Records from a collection
★ ★ ★ ★ ★ ★ ★

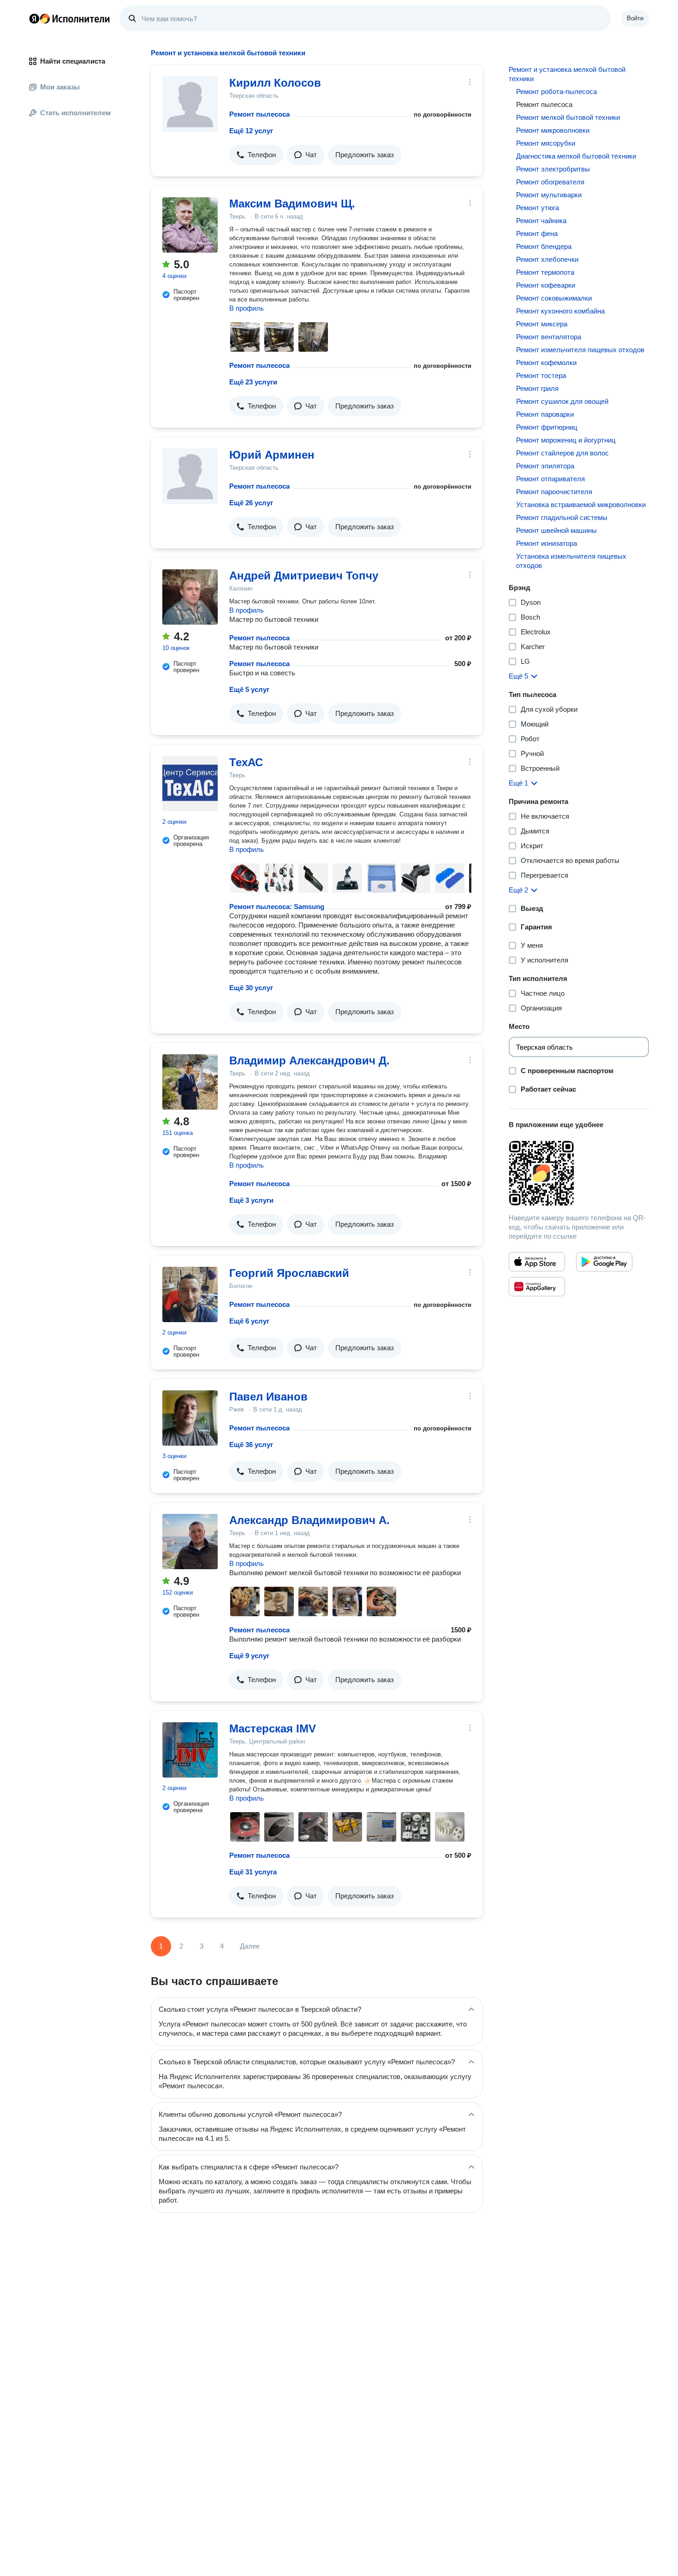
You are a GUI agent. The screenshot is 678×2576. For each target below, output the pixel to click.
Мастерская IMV (272, 1728)
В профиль (246, 308)
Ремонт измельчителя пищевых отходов (580, 350)
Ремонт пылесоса (259, 114)
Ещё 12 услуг (251, 131)
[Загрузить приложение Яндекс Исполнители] (579, 1173)
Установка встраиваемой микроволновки (581, 504)
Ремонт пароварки (545, 414)
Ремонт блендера (543, 246)
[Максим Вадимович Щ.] (190, 225)
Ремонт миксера (541, 324)
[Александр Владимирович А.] (190, 1541)
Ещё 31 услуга (253, 1872)
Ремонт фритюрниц (546, 427)
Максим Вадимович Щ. (292, 203)
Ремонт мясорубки (545, 143)
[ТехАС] (190, 783)
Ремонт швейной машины (556, 530)
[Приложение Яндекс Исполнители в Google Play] (604, 1261)
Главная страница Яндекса (34, 18)
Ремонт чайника (541, 221)
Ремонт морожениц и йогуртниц (566, 440)
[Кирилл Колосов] (190, 104)
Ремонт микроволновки (552, 130)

★ ★ ★ ★ ★ ★ ★

[THE PROBLEM] Output the entries above exactly. Do not include the pictures.

[EXERCISE ANSWER]
You are a GUI agent. The screenshot is 678×2576. For each target below, output the pixel to click.
Мастерская IMV (272, 1728)
В профиль (246, 308)
Ремонт измельчителя пищевых отходов (580, 350)
Ремонт пылесоса (259, 114)
Ещё 12 услуг (251, 131)
[Загрузить приложение Яндекс Исполнители] (579, 1173)
Установка встраиваемой микроволновки (581, 504)
Ремонт пароварки (545, 414)
Ремонт блендера (543, 246)
[Максим Вадимович Щ.] (190, 225)
Ремонт миксера (541, 324)
[Александр Владимирович А.] (190, 1541)
Ещё 31 услуга (253, 1872)
Ремонт фритюрниц (546, 427)
Максим Вадимович Щ. (292, 203)
Ремонт мясорубки (545, 143)
[ТехАС] (190, 783)
Ремонт швейной машины (556, 530)
[Приложение Яндекс Исполнители в Google Play] (604, 1261)
Главная страница Яндекса (34, 18)
Ремонт чайника (541, 221)
Ремонт морожениц и йогуртниц (566, 440)
[Кирилл Колосов] (190, 104)
Ремонт микроволновки (552, 130)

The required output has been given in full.